(What you have to do): In the entries below, find every line with "agent" and copy it.

(Working data Opens)

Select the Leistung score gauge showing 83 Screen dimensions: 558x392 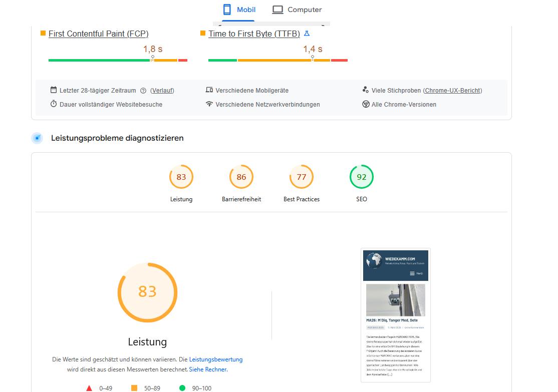pos(181,177)
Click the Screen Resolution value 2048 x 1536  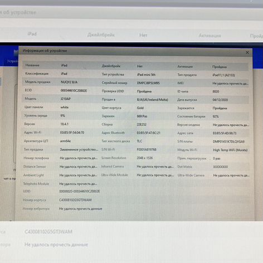point(145,158)
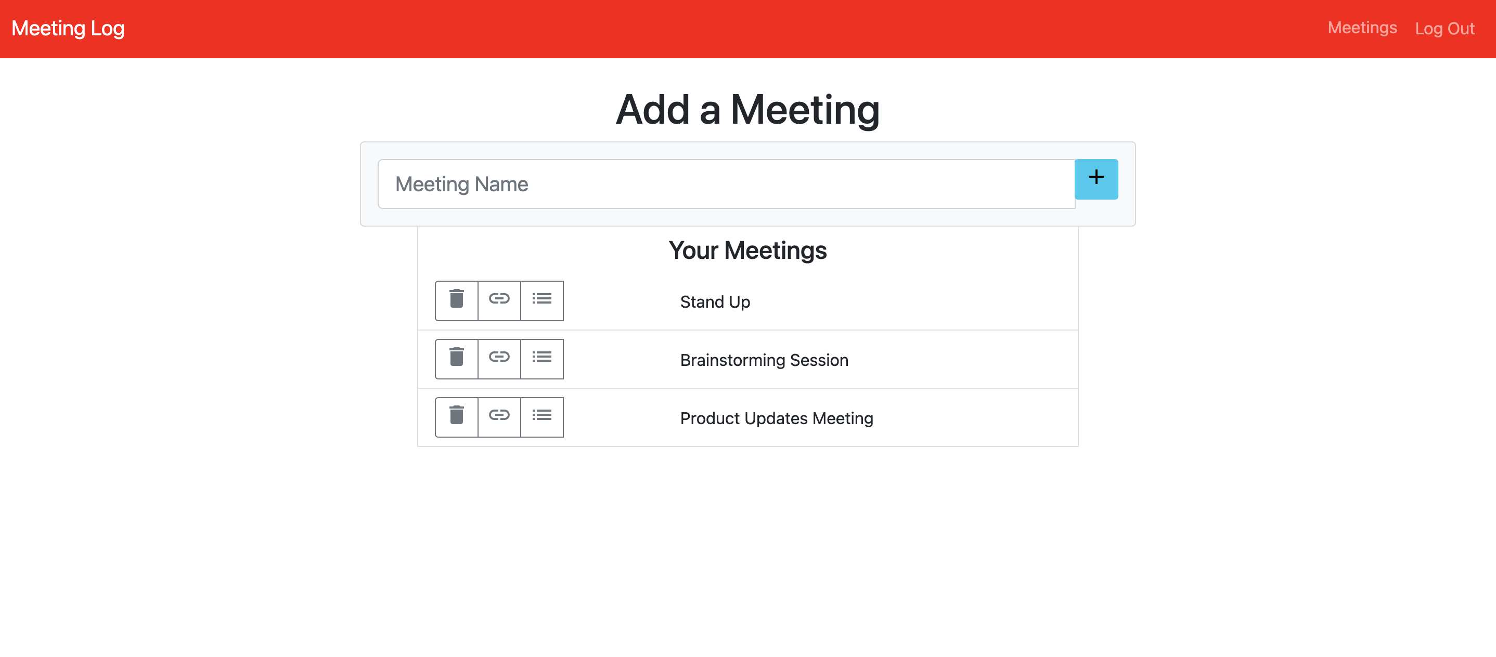This screenshot has width=1496, height=657.
Task: Click the red navigation bar background
Action: 697,28
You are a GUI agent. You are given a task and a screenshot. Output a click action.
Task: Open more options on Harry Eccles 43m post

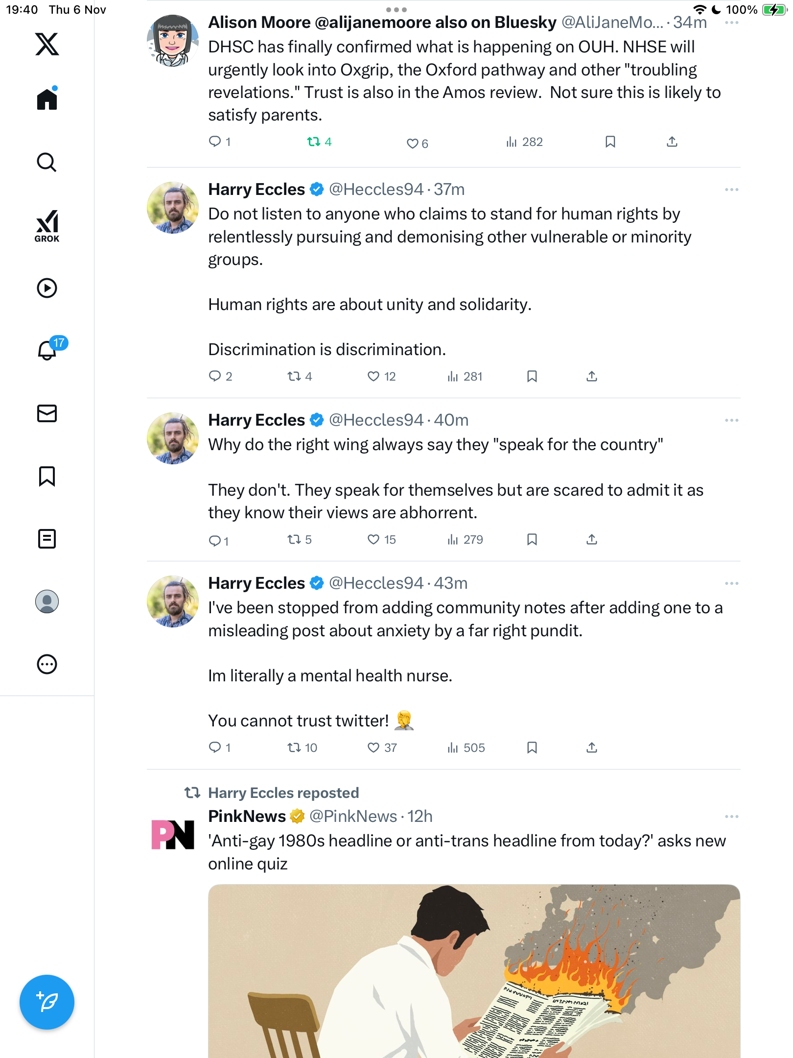[x=731, y=583]

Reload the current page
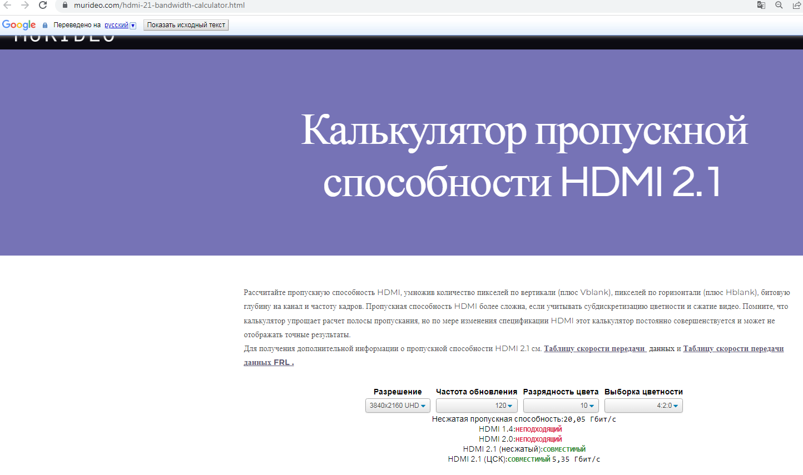click(x=43, y=5)
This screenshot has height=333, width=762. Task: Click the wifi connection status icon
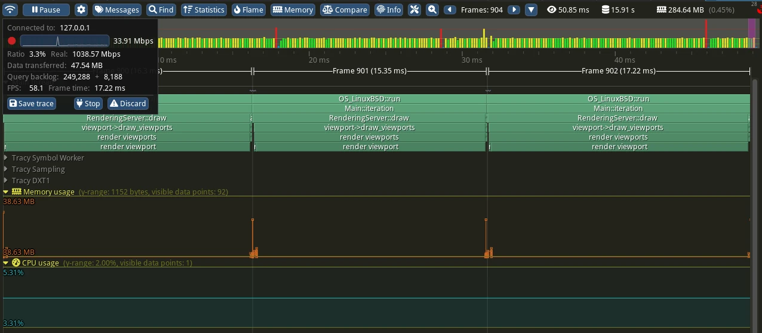tap(11, 10)
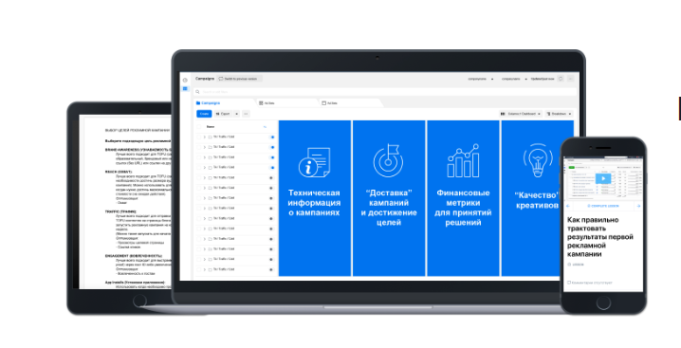Expand the first campaign row chevron
This screenshot has width=681, height=348.
coord(205,137)
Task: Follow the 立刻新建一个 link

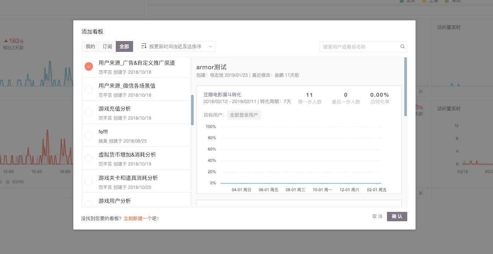Action: (138, 218)
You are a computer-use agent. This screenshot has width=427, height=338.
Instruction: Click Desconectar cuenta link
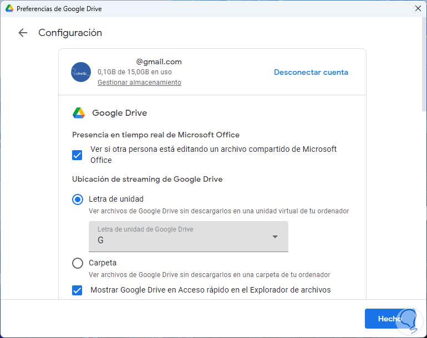[x=311, y=72]
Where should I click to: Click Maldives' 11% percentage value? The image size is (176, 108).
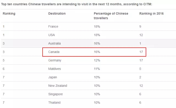click(x=97, y=69)
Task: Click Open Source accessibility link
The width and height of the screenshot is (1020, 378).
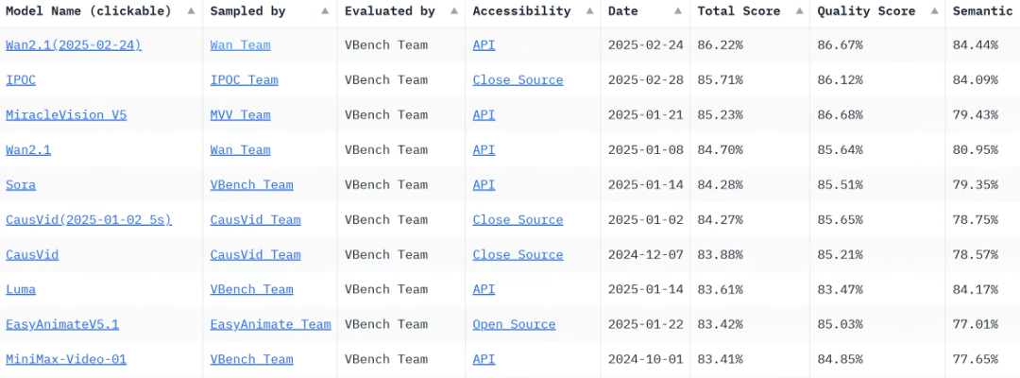Action: pos(514,324)
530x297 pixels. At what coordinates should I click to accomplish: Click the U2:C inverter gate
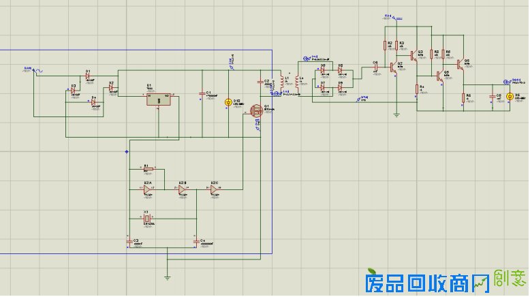coord(215,190)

(Working data Closes)

(Answer to this exercise):
You are a GUI agent. You are given a task and a screenshot. Output a click action.
You are a computer-use agent. This screenshot has width=427, height=338.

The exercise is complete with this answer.